TEBING TINGGI — Wali Kota Tebing Tinggi Iman Irdian Saragih menargetkan wilayahnya bebas dari stunting. Target itu disampaikan menyusul keikutsertaannya dalam forum regional yang digelar Pemprov Sumatera Utara bersama Sekretariat Wakil Presiden (Setwapres) di Medan, Kamis (27/8/2026).
Dalam rapat koordinasi teknis itu, Iman didampingi Sekretaris Daerah Erwin Suheri Damanik, Kepala Dinas Kesehatan dr. Fitri Sari Saragih, Plt. Kepala Bappeda Muhammad Hamdani, dan Kabag Prokopim Faisal Ahmad.
Angka Stunting Sumut Masih di Atas Nasional
Deputi Bidang Dukungan Kebijakan Peningkatan Kesejahteraan dan Pembangunan SDM Setwapres, Eddy Cahyono Sugiharto, memaparkan prevalensi stunting nasional turun dari 30,8 persen menjadi 19,8 persen. Namun, Survei Status Gizi Indonesia (SSGI) mencatat Sumatera Utara masih berada di angka 22 persen.
“Karena itu, program pencegahan dan percepatan penurunan stunting dinilai perlu terus dilanjutkan untuk memastikan anak-anak Indonesia dapat tumbuh sehat dan berkembang secara optimal,” ujar Eddy.
Fokus Intervensi hingga Makan Bergizi Gratis
Forum yang berlangsung secara hybrid ini membahas penguatan konvergensi intervensi bagi sasaran prioritas. Kelompok yang menjadi perhatian mulai dari remaja, calon pengantin, ibu hamil, ibu menyusui, hingga balita usia 0-59 bulan.
Integrasi program Makan Bergizi Gratis (MBG) bagi sasaran 3B—ibu hamil, ibu menyusui, dan balita non-PAUD—juga menjadi bahasan utama. Selain itu, forum merumuskan advokasi kebijakan insentif fiskal 2026 dan rencana tindak lanjut yang terukur.
Wagub: Butuh Kerja Bersama
Wakil Gubernur Sumatera Utara Surya menegaskan penanganan stunting tidak bisa diselesaikan satu sektor saja. Kolaborasi lintas sektor disebutnya menjadi kunci keberhasilan.
“Upaya pencegahan dan percepatan penurunan stunting tidak mungkin diselesaikan oleh satu sektor saja.
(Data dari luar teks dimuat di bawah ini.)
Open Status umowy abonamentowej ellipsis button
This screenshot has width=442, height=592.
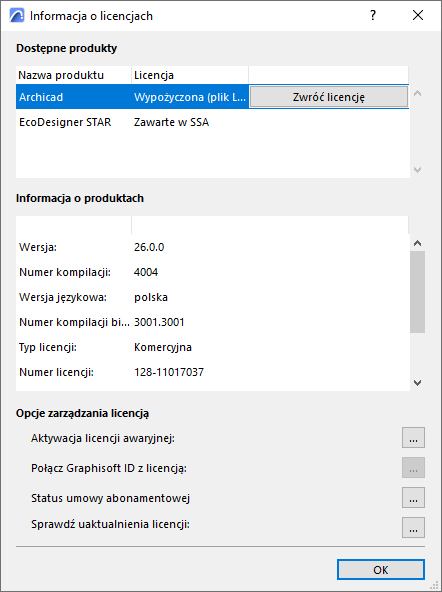[413, 498]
Dibutuhkan kerja bersama yang melibatkan pemerintah pusat, pemerintah daerah, tenaga kesehatan, dunia pendidikan, dunia usaha, akademisi, organisasi masyarakat, hingga keluarga sebagai garda terdepan,” tegasnya.
Komitmen Pemkot Tebing Tinggi
Iman menyatakan jajarannya terus semangat menangani anak-anak berisiko stunting. Ia berharap tahun ini angka stunting di kota itu turun signifikan.
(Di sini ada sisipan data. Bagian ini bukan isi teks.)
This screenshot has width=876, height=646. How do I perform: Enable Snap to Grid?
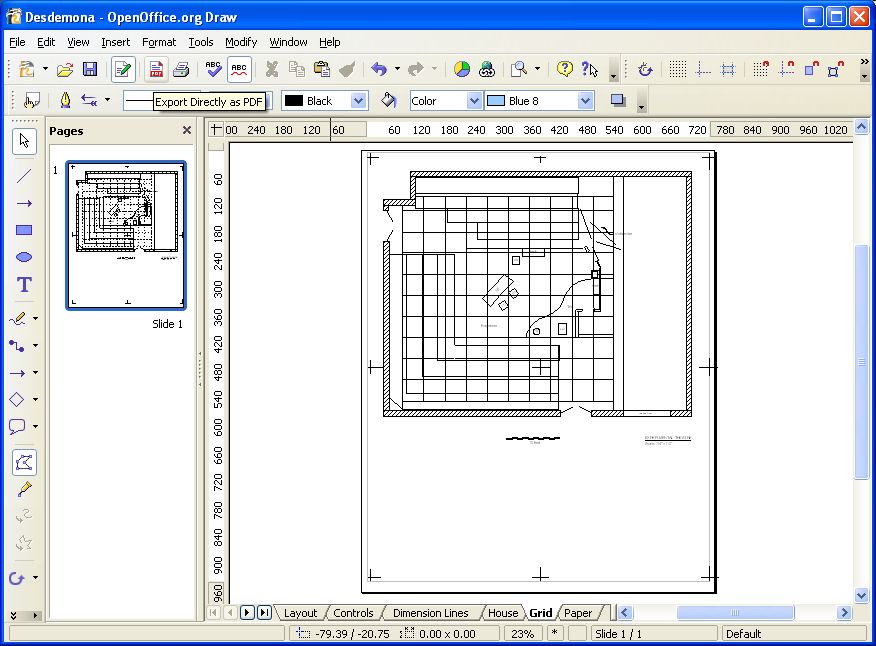[x=761, y=68]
“Mohon doanya agar anak-anak yang berisiko stunting dapat tertangani dan menurun. Pemerintah Kota Tebing Tinggi terus semangat melakukan penanganan anak-anak yang berisiko stunting. Mudah-mudahan tahun ini angka stunting menurun, dan target kita adalah zero stunting,” kata Iman kepada awak media Diskominfo Tebing Tinggi.
Menurut Iman, keikutsertaan Pemko Tebing Tinggi dalam forum ini menjadi bagian dari penguatan sinergi. Strategi dan kebijakan yang dibahas diharapkan meningkatkan kualitas intervensi serta memastikan program menyentuh kelompok sasaran secara tepat.
Penandatanganan Komitmen Bersama
Kegiatan ditutup dengan penandatanganan komitmen Pencegahan dan Percepatan Penurunan Stunting Regional Sumatera. Penandatanganan dilakukan secara luring dan daring sebagai bentuk kesepakatan seluruh pihak memperkuat program penanganan stunting di wilayah Sumatera.